*** EXCERPTED PASSAGE Section Begins ***

New imaging technology at Joslin shown to detect early signs of type 1 diabetes
BOSTON - By the time overt symptoms of type 1 diabetes appear in an individual, destruction of the insulin-producing beta cells of the pancreas has already progressed significantly. However, findings by researchers at Joslin Diabetes Center and Massachusetts General Hospital, published in the Aug. 24 issue of Proceedings of the National Academy of Sciences, show that a powerful new imaging technology gives scientists a glimpse into the earliest stages of the inflammatory process leading to type 1 diabetes in laboratory animals. The new findings one day may be useful for predicting whether and when diabetes will develop in humans.
Type 1 diabetes is an autoimmune disease in which the body's immune system mistakenly launches an attack on the insulin-producing beta cells of the pancreatic islets. This process may eventually destroy the beta cells, preventing them from producing sufficient insulin, so that high blood-glucose levels--and full-blown diabetes--develop. Early in this process, white blood cells called T-cells invade the islets (an inflammatory condition known as "insulitis"). A very early marker of this inflammation is increased permeability (leaking) of the tiny blood vessels surrounding and within the islets.
Until recently, the only way to track type 1 diabetes in its earliest stages was to measure blood levels of autoantibodies (the immune system's "guided missiles") directed against pancreatic islet proteins. Yet, these tests are only an indirect indication of the disease process, and don't allow researchers to directly follow the progression of disease.
This gap may someday be filled by a new technology that exploits magnetic resonance imaging, commonly known as MRI, to monitor miniscule magnetic nanoparticles leaking from the blood vessels of the pancreas, according to Maria Denis, Ph.D., Christophe Benoist, M.D., Ph.D., and Diane Mathis, Ph.D., of Joslin Diabetes Center, and Umar Mahmood, M.D., Ph.D., and Ralph Weissleder, M.D., Ph.D., of Massachusetts General Hospital, both in Boston. Dr. Denis, a former Joslin research fellow, now works at the BSRC Alexander Fleming Institute of Immunology in Greece. The Joslin and MGH researchers demonstrated the effectiveness of using this new imaging technology to detect the earliest stages of type 1 diabetes in a mouse model.
How the technology works
The new imaging technology uses tiny probes called long-circulating magnetofluorescent nanoparticles (CMFN). These particles contain magnetic nanocrystals of iron oxide, which are very easily detected by MRI. After being injected intravenously, CMFN travels throughout the body, including through the tiny blood vessels of the pancreas. If these vessels have started to become permeable as a result of islet inflammation, more CMFN tends to leak out and collect in the surrounding tissue, as can be seen on the MRI. This technique allows researchers to observe this early inflammatory process over time. "Thus, we have the means to non-invasively monitor the initiation and progression of insulitis in mouse models of type 1 diabetes in vivo and in real time," Dr. Mathis comments.
The researchers say that this new imaging process may prove an invaluable aid in helping researchers and clinicians to spot early insulitis and to monitor how it changes, during the development of disease and after experimental or therapeutic interventions aimed at stopping its progression. Further, they point out that the technique already has been used safely and effectively by the MGH group in human clinical trials to detect the spread of prostate cancer to the lymph nodes. "Given the known safety of magnetic nanoparticles in humans, the technology might someday be used in individuals who are genetically at risk for diabetes to detect this autoimmune process in its earliest stages," Dr. Benoist suggests.

*** EXCERPTED PASSAGE Section Ends ***

* QUESTIONS
A - From the diabetes imaging article, quote the passage between "The researchers say" and "Dr. Benoist suggests.", inclusive.
B - Decide whether each statement below agrees with the diabetes imaging article. Give yes or no for each, with the deciding words of the article quoted exactly.
(i) The findings appeared in the Aug. 24 issue of Proceedings of the National Academy of Sciences.
(ii) The CMFN particles contain magnetic nanocrystals of gold.
(iii) Dr. Denis now works at Massachusetts General Hospital.
C - Translate this sentence from the diabetes imaging article into Spanish: "Type 1 diabetes is an autoimmune disease in which the body's immune system mistakenly launches an attack on the insulin-producing beta cells of the pancreatic islets."

*** ENTRIES SHOWN Section Begins ***

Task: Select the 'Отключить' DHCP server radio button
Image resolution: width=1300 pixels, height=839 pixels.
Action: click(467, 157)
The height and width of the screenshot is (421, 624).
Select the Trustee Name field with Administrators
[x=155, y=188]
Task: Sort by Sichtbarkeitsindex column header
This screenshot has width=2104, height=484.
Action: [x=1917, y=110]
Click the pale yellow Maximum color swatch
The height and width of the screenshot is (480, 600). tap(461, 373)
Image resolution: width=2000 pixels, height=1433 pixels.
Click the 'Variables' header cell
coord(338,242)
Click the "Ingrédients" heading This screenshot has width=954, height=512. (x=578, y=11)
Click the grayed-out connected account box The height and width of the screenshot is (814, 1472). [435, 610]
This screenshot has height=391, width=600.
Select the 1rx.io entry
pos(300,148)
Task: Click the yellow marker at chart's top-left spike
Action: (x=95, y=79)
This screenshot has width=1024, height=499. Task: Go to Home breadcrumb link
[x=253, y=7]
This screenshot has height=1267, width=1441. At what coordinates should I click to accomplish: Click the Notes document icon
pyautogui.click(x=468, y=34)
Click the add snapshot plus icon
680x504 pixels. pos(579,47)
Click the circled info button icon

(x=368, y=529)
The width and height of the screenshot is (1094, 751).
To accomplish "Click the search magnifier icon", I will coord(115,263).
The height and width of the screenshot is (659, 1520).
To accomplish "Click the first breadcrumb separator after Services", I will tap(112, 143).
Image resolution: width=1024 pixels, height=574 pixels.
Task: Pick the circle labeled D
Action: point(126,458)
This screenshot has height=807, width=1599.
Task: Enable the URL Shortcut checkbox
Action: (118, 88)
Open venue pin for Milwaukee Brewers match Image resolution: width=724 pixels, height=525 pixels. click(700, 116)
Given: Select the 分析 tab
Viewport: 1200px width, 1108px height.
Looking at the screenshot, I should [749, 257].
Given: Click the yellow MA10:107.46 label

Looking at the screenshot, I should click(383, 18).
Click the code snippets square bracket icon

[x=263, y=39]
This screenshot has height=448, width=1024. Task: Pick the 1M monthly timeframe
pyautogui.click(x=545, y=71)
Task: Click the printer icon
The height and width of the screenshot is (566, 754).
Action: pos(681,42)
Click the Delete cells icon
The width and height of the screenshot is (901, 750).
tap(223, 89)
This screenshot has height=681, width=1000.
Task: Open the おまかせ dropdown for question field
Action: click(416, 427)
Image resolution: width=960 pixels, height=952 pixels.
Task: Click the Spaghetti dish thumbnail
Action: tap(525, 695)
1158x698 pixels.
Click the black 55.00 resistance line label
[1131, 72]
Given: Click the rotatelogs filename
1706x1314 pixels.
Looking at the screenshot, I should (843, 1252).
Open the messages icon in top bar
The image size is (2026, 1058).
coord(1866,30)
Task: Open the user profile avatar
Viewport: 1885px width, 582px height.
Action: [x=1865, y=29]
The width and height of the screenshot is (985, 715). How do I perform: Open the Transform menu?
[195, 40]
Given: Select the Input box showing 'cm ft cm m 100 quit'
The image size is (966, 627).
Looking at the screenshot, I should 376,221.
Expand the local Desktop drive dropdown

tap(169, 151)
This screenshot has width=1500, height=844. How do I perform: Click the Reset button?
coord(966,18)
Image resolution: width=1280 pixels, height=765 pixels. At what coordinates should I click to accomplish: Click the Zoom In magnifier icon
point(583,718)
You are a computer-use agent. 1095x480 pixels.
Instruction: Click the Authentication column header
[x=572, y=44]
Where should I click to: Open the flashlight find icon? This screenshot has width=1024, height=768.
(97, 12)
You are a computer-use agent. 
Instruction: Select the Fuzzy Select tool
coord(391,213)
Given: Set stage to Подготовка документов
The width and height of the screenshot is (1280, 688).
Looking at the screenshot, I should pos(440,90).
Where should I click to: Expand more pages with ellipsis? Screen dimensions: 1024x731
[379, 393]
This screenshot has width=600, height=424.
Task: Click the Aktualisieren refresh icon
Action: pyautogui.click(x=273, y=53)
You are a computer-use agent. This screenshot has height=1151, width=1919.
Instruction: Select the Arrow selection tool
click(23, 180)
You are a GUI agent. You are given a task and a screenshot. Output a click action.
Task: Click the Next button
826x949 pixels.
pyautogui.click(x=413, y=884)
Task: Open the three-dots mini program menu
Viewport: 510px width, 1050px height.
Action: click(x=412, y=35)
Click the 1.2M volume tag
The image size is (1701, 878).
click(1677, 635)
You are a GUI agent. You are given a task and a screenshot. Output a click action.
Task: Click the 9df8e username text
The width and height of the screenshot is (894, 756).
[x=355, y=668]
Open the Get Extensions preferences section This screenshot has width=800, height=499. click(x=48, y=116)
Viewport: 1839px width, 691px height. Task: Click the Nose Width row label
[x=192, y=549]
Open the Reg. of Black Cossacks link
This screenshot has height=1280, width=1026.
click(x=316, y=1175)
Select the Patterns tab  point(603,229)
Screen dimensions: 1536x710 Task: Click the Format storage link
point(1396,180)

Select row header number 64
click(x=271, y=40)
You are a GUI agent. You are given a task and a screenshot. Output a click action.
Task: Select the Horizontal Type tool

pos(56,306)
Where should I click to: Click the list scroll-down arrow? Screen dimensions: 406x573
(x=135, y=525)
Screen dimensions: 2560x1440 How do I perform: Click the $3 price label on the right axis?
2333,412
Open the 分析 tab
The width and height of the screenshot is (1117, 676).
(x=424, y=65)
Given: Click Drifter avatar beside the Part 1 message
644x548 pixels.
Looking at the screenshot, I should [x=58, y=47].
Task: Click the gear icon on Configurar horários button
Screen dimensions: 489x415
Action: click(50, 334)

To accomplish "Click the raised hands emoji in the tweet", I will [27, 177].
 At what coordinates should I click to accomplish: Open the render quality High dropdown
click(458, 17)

*** ENTRIES SHOWN Section Ends ***

* ANSWERS FOR THIS EXERCISE
A -
The researchers say that this new imaging process may prove an invaluable aid in helping researchers and clinicians to spot early insulitis and to monitor how it changes, during the development of disease and after experimental or therapeutic interventions aimed at stopping its progression. Further, they point out that the technique already has been used safely and effectively by the MGH group in human clinical trials to detect the spread of prostate cancer to the lymph nodes. "Given the known safety of magnetic nanoparticles in humans, the technology might someday be used in individuals who are genetically at risk for diabetes to detect this autoimmune process in its earliest stages," Dr. Benoist suggests.

B -
(i) Yes: "published in the Aug. 24 issue of Proceedings of the National Academy of Sciences"
(ii) No: "These particles contain magnetic nanocrystals of iron oxide"
(iii) No: "now works at the BSRC Alexander Fleming Institute of Immunology in Greece"

C - La diabetes tipo 1 es una enfermedad autoinmune en la que el sistema inmunitario del cuerpo lanza por error un ataque contra las células beta productoras de insulina de los islotes pancreáticos.